Seres desvairados, degenerados, vinham para causar sofrimento, fome, miséria e morte. Queriam escravizar o país em nome de interesses estrangeiros, de um verdadeiro império do mal, a União Soviética, reino da degradação moral, da opressão e da ineficiência. Uma gente insensata, covarde e pérfida, uma horda asiática, demencial, os comunistas brasileiros, chefiados por um cavaleiro da desesperança e do apocalipse, um Frankestein: Luiz Carlos Prestes.
Era preciso muito cuidado porque os agentes vermelhos não atacavam em campo aberto, nem defendiam suas idéias com honestidade. Infiltravam-se. Como bacilos. Deslizavam sub-repticiamente, como serpentes. Com seus largos tentáculos, como polvos, aproximavam-se solertes e atacavam, como lobos ou abutres, as pessoas honradas, ordeiras e trabalhadoras que constituíam a imensa maioria do povo brasileiro.
Para os comunistas, todos os métodos eram lícitos. Estavam sempre dispostos a tudo: a mentir, a trair, a assassinar. Para alcançar seus objetivos não hesitavam em lançar mão dos recursos mais sórdidos e condenáveis: engano, violência, tortura, destruição.
Traços e tintas fortes, às vezes caricaturais, literatura de combate, de choque, provocando a desconfiança, a inquietação, o medo, com frequência o pânico, eis as balizas que norteavam as campanhas anticomunistas em nosso país, pesquisadas e estudadas neste trabalho pioneiro.

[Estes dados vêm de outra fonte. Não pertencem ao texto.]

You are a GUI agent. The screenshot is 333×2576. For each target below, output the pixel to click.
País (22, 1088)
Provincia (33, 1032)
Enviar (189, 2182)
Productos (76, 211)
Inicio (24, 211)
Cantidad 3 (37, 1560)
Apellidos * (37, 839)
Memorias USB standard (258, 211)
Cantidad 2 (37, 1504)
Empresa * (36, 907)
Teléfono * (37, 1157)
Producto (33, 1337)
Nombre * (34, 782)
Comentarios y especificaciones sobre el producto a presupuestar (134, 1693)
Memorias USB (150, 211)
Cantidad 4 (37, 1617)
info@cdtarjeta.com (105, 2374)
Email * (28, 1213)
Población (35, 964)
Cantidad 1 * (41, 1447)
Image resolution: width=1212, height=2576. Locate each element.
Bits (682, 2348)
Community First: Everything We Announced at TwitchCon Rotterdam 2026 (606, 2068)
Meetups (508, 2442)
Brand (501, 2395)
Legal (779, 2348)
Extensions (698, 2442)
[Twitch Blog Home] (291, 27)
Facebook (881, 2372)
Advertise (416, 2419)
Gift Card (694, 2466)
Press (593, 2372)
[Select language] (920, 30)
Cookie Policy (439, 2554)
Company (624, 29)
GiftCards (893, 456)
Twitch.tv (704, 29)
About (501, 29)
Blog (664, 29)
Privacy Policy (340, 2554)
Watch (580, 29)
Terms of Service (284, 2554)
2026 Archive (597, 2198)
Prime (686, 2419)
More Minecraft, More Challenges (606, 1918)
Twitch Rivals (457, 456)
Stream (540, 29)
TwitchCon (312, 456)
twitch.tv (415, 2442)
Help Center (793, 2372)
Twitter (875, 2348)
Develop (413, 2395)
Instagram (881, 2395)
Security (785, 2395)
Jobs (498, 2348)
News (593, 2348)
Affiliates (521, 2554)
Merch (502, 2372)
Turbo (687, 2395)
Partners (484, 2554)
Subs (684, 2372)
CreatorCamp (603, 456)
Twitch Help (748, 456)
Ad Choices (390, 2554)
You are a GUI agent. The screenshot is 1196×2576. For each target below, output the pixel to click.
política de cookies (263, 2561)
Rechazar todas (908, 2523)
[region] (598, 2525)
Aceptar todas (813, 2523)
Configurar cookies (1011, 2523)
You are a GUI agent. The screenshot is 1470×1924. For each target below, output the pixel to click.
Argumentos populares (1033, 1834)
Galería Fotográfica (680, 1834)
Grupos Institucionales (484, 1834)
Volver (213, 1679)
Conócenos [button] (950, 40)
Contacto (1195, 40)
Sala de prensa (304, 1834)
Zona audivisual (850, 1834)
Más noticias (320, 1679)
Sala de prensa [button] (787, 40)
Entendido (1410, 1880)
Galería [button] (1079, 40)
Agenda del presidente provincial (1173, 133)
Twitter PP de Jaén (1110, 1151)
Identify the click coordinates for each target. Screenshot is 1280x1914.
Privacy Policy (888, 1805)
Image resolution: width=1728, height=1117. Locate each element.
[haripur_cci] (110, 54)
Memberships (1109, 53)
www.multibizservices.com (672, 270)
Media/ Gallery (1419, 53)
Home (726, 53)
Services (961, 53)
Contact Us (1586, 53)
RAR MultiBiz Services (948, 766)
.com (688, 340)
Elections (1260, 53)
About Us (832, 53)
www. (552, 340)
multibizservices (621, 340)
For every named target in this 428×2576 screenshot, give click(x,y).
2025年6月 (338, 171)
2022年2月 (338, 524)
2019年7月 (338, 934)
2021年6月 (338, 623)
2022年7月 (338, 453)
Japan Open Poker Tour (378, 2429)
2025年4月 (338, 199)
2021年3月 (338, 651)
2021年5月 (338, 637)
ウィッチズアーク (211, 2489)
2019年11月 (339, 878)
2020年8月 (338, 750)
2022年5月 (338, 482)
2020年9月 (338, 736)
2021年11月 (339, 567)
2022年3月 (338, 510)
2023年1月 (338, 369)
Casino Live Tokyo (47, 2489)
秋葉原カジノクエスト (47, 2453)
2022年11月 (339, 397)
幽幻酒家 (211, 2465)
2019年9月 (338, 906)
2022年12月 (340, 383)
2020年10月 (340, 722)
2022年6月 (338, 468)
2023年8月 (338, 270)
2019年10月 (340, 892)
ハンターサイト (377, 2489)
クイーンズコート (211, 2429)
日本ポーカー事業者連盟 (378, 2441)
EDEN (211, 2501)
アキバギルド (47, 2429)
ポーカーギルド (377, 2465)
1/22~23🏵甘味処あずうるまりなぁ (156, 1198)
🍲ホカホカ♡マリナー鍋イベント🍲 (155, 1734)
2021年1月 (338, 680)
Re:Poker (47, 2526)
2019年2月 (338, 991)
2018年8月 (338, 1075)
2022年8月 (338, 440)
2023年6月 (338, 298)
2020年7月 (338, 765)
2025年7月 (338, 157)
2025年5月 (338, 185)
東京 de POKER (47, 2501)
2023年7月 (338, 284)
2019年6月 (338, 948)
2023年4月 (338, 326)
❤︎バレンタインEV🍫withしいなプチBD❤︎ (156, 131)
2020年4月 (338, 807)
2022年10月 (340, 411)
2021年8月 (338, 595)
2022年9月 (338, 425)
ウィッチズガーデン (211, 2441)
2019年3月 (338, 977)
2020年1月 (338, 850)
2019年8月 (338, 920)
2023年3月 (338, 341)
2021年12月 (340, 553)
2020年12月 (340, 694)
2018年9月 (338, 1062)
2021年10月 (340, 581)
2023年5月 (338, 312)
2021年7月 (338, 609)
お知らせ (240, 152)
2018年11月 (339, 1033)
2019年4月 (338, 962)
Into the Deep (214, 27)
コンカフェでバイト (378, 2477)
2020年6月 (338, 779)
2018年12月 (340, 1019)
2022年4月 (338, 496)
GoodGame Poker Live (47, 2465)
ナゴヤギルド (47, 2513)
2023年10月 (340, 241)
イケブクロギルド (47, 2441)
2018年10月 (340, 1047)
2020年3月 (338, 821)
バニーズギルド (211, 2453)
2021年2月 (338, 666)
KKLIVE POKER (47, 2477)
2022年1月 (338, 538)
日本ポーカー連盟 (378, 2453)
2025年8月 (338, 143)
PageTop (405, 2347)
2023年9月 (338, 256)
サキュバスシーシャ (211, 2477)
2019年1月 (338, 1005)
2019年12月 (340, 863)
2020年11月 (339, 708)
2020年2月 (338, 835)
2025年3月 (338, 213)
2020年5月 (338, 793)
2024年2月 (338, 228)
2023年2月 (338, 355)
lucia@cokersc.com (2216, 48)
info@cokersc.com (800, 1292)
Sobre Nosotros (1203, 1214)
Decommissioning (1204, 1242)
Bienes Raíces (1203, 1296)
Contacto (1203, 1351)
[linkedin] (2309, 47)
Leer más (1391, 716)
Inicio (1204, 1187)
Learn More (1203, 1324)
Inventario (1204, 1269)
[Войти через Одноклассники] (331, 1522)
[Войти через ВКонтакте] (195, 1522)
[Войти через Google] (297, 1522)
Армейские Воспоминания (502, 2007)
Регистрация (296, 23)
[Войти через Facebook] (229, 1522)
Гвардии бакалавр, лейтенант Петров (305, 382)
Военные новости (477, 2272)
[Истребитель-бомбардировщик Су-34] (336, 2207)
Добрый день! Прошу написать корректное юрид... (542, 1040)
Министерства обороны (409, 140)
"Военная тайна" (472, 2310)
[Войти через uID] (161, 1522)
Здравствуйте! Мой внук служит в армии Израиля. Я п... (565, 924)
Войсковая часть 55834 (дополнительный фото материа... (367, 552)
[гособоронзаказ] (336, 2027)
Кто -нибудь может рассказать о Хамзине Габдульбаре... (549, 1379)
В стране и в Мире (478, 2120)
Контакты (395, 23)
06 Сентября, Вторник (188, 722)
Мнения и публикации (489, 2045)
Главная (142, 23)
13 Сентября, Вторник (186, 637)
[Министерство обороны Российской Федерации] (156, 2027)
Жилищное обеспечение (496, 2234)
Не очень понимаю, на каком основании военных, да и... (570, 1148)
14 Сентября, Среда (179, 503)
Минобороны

O imaginário e a iconografia, às vezes, parecem pertencer a um mundo pretérito, longe no tempo, mas há muito poucas décadas, e durante décadas, foram capazes de mobilizar os espíritos, "armá-los" ou "rearmá-los", política e moralmente, prepará-los para enfrentamentos considerados decisivos, em que se bateriam escalas de valores distintas, civilizações antagônicas.
Numa sociedade convertida em arena, três instituições das mais estruturadas e tradicionais em nosso país. Do lado da ordem e dos valores cristãos, a Igreja Católica e as Forças Armadas, a cruz e a espada. Do lado da subversão e de uma outra escala de valores, alternativa, o Partido Comunista, a foice e o martelo.
Insurgindo-se contra os hábitos correntes dos estudos acadêmicos, que tendem em nosso país a privilegiar os derrotados e os deserdados da história, fazendo triunfar nas batalhas da memória os que perderam no terreno das lutas sociais e políticas, o autor deste livro ilumina os que preservaram e impuseram a ordem, os que venceram, tentando compreender o discurso que empregaram com êxito, persuadindo e convencendo as gentes, sobretudo suas técnicas e táticas de propaganda.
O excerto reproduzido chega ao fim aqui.